April 24, 2020: Reece (REH): became the first issuer to ever follow an institutional placement with an entitlement offer that was also twinned with an SPP for retail. The detail is all spelt out here but this was bold for a capital raising because it sets the precedent which says: “any company which does an institutional placement should also do an SPP on the same terms, regardless of whether there is an entitlement offer thrown into the mix as well.” Asciano is the only issuer that did a make-good SPP after a placement/entitlement combo but it wasn't at the time same. Here is the 2009 SPP outcome announcement explaining how the Asciano offer was scaled back from $290 million to $100 million but retail shareholders had still successfully topped up after the earlier dilutive placement and entitlement offer. Tellingly, then Asciano chairman Tim Poole is now deputy chair of Reece. The $647 million Reece package involved a $368 million placement at the fixed price of $7.60, which was a 12.5% discount to the last closing price of $8.69. There was also a 3-for-55 non-renounceable entitlement offer at the same price to raise $232 million and the $42 million institutional component was more than 99% subscribed. The three Wilson brothers were collectively in for their full $170 million slice of that, coming in through the $190 million retail offer. The Wilsons were diluted down from 73% to 67% by the placement and a little further by the SPP. The 4,894 eligible Reece retail shareholders had a theoretical maximum take-up of $147 million in the SPP which wasn't capped. In the end, 1,991 of them applied for $47 million worth of SPP shares with an average application of $23,600 and a healthy take up rate of 40.6%. The $20 million retail entitlement offer (ex Wilsons) also had unlimited overs. See outcome announcement. This capital raising also had the effect of catapulting Reece from not even being in the ASX300 in June 2020, to membership of the ASX100 by the end of 2020, forcing index funds to drive the stock higher.

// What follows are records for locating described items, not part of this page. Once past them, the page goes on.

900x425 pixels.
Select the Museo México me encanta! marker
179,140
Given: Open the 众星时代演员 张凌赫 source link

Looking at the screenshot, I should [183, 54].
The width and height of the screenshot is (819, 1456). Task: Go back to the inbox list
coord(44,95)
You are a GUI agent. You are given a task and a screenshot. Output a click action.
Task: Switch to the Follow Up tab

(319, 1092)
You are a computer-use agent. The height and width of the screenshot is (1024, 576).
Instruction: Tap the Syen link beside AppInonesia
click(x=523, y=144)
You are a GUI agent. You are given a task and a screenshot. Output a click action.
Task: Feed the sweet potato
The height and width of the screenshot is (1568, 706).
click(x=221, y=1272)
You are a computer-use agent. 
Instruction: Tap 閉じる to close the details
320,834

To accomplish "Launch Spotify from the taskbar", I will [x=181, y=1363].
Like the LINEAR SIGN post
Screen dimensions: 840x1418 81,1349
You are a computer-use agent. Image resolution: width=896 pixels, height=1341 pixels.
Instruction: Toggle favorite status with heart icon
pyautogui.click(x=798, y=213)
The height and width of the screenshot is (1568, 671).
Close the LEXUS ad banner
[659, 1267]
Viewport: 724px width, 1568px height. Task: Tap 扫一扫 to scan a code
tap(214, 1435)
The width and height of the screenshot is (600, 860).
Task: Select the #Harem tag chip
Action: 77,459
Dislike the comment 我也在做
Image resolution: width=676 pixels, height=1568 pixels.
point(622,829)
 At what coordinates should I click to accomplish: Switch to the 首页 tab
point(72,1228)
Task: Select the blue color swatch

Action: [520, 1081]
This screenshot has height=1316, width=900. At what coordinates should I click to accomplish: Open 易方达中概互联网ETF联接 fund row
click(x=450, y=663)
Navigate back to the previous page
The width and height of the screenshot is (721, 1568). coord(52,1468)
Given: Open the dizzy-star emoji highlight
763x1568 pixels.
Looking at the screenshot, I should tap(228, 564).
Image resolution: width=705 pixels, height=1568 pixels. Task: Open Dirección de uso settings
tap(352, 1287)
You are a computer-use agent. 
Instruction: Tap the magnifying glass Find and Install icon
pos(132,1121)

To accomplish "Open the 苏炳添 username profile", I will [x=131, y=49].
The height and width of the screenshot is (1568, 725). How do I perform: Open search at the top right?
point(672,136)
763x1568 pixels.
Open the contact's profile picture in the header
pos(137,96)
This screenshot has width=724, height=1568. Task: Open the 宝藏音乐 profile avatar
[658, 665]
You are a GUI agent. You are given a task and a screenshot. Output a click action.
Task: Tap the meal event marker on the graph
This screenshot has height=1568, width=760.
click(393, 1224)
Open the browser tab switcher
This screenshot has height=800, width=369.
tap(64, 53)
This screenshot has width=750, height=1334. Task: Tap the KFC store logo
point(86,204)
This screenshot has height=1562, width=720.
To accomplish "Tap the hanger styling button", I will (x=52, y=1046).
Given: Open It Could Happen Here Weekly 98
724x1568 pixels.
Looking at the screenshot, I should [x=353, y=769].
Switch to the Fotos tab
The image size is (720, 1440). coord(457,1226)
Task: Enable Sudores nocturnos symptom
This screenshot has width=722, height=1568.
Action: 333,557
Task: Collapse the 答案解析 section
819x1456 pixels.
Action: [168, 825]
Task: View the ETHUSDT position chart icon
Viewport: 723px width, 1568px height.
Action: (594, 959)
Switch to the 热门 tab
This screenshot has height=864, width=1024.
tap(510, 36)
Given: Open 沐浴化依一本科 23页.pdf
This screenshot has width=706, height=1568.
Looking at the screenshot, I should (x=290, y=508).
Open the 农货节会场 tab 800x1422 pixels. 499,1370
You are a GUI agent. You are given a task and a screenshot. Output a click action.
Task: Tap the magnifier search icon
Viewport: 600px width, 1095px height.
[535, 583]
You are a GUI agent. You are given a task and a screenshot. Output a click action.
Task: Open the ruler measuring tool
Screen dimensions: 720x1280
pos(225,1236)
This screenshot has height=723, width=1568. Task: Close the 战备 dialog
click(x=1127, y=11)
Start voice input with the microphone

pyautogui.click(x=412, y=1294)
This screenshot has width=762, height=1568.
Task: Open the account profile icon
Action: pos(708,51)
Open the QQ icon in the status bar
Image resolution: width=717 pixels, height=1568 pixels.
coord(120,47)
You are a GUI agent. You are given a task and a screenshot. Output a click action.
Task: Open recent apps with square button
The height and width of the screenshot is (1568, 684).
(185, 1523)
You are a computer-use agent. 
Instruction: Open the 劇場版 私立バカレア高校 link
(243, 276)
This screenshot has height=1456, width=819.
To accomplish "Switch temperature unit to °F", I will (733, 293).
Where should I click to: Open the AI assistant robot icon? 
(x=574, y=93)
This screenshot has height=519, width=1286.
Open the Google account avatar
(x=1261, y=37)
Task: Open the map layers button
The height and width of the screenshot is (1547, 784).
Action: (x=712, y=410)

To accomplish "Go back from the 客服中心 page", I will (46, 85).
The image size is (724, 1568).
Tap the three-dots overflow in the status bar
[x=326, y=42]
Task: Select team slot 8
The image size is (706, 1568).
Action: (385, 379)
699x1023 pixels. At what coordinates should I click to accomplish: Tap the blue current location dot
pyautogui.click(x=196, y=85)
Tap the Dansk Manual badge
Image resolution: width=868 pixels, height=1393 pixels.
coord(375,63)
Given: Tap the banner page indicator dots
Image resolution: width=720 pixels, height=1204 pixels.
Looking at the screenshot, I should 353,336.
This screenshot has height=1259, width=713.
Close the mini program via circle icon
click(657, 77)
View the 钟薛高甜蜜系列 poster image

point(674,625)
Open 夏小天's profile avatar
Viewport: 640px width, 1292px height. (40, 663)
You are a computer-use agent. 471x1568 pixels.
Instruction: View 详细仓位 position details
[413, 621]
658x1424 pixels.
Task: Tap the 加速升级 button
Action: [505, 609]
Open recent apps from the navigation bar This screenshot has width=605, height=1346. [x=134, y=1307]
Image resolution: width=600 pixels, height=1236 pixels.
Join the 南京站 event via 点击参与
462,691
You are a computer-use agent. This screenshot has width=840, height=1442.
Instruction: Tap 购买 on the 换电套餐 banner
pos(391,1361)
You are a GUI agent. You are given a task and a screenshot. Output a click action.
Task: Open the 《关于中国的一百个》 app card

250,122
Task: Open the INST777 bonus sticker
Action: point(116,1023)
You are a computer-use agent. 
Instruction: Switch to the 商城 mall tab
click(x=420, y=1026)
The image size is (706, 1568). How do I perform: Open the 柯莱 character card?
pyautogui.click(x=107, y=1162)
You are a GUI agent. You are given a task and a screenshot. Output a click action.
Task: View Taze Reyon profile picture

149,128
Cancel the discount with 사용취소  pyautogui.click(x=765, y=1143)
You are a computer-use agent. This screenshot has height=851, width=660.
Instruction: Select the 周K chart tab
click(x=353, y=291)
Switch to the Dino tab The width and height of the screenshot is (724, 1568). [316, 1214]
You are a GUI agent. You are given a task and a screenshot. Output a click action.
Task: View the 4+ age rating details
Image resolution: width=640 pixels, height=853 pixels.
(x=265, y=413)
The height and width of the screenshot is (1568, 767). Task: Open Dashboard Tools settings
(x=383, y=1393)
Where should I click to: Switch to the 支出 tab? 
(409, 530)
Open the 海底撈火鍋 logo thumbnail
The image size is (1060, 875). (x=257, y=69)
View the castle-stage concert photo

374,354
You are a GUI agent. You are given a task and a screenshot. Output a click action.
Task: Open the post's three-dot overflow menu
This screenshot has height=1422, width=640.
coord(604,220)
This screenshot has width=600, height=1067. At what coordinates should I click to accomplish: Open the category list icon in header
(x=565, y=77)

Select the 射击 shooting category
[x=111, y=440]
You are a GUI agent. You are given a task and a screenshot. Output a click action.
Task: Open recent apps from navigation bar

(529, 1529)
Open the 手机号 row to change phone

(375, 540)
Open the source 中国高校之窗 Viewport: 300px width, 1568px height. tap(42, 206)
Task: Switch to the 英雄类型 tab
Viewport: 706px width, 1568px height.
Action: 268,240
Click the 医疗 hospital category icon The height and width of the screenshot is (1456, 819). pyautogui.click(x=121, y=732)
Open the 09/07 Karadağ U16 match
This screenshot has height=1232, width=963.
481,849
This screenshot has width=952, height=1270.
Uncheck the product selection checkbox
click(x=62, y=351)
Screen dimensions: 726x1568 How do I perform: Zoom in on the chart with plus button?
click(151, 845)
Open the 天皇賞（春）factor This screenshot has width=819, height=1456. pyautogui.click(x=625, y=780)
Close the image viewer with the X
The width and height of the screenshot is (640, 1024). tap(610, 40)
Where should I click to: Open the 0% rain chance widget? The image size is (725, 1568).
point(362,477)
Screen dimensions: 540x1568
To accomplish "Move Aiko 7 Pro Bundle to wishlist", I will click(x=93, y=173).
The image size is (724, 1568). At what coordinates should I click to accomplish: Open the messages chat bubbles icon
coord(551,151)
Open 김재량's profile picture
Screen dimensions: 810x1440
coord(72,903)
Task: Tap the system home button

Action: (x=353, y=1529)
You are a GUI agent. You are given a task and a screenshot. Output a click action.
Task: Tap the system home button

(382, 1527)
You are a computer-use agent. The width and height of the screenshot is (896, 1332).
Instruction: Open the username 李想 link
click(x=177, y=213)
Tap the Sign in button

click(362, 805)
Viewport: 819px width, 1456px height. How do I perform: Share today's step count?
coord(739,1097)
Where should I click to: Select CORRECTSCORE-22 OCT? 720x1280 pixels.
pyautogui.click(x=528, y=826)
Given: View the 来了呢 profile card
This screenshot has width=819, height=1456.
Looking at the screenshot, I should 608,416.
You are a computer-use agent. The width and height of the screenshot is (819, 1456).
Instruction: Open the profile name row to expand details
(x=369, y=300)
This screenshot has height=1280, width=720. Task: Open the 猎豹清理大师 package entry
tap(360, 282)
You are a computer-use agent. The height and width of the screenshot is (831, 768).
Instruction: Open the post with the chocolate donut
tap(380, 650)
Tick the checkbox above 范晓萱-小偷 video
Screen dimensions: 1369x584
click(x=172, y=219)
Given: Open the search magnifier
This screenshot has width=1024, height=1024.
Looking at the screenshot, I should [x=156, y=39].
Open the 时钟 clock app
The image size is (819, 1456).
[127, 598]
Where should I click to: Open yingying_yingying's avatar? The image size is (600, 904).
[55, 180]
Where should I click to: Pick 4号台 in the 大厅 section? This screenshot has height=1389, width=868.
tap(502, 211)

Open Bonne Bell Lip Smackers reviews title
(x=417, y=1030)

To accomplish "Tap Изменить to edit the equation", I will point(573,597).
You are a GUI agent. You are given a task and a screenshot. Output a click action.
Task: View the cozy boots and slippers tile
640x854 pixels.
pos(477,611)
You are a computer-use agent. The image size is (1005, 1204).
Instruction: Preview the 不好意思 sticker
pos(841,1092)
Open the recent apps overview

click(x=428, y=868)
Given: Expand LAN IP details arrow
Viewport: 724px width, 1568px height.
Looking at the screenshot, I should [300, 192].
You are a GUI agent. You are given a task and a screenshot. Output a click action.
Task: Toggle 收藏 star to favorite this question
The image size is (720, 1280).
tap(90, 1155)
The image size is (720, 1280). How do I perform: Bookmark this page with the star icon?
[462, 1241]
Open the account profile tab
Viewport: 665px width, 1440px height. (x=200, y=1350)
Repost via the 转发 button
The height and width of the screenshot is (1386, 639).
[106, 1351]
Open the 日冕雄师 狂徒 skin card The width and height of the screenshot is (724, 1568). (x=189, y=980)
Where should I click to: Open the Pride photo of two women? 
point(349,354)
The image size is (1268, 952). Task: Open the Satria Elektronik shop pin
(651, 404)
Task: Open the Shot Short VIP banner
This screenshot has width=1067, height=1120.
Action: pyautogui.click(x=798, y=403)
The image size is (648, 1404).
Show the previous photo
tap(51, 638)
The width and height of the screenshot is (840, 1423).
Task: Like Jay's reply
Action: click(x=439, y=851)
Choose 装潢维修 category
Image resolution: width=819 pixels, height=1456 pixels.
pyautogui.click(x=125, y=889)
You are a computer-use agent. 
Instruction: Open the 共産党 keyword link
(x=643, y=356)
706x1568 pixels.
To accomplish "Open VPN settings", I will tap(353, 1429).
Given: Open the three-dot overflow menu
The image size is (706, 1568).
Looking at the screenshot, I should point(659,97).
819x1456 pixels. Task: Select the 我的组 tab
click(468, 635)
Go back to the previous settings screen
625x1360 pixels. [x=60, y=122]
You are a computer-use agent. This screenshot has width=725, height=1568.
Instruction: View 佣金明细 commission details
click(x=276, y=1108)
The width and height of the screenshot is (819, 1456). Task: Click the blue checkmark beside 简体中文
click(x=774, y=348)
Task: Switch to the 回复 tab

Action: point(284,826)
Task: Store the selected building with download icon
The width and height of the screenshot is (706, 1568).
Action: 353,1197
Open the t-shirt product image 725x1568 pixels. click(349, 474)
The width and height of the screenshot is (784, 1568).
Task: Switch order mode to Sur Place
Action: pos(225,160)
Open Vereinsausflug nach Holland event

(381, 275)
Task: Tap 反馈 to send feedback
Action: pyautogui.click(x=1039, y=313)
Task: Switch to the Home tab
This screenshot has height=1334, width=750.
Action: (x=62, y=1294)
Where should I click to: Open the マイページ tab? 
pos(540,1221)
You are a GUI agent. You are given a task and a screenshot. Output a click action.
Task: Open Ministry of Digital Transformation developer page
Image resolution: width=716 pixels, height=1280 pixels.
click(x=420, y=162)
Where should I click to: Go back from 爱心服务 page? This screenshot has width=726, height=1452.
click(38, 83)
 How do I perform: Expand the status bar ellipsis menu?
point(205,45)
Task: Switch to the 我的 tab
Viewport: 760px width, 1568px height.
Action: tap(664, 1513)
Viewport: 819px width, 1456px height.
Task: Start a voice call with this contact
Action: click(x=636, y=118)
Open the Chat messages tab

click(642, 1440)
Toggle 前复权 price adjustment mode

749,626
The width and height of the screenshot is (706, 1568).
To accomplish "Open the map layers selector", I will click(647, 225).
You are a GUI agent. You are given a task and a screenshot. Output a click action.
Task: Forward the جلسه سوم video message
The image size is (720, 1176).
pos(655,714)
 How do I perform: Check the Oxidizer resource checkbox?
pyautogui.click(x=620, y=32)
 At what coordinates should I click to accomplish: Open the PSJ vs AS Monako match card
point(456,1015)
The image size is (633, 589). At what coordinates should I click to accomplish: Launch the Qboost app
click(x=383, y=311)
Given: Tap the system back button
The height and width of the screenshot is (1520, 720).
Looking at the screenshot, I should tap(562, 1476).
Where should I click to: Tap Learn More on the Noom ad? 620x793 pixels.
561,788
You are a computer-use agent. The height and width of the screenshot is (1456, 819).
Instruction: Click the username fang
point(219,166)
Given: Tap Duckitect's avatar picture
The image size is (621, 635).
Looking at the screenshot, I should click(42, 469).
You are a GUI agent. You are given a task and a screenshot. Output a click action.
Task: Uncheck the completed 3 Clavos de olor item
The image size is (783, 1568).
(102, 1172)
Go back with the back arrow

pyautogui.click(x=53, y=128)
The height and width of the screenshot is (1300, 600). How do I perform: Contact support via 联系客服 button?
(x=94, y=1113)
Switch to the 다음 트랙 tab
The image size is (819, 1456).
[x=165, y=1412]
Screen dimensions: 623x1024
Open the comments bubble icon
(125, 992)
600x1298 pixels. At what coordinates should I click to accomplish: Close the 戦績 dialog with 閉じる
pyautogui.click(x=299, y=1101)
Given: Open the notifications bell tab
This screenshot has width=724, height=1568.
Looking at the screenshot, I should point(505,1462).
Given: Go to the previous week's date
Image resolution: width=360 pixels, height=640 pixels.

This means non-Wilson shareholders contributed $477 million buying 62.76 million shares at $7.60, combined that with the 2018 raise and public investors contributed $777 million for the dud US expansion at an average price of $8.33. Australian Super was the biggest backer of the raise emerging as a substantial shareholder with 5% in 2020 and retaining the position to this day. Will they vote to cause a rem strike at the upcoming AGM?

Reece was added to the ASX300 in September 2020 and then added to both the ASX200 and the ASX100 3 months later on December 21, 2020, meaning it had gone from not even being in the 300 to being in the 100 in just 3 months. This had a profound effect on the stock after index funds were forced to buy.

The stock peaked at $29.38 in September 2024 so it has fallen by nearly two-thirds top to bottom. The family still own 56% (suspect it's higher as don't trust this number) so they are in danger of being booted out of the ASX100 given the limited free float.

How much debt is the Wilson family carrying. They've never sold a share and collectively spent $300m buying shares at $9.30 in 2018 and then a further $170 million at $7.60 in April 2020. Did they go into debt with that $470m cash injection over two years? Maybe, but they've received more than $500m in dividends since then, so their controlling stake should be debt free and Reece itself is only carrying net debt of $590m in the latest results. This means both the family and company balance sheets are fine, why aren't both buying the stock if it is has been so unfairly oversold?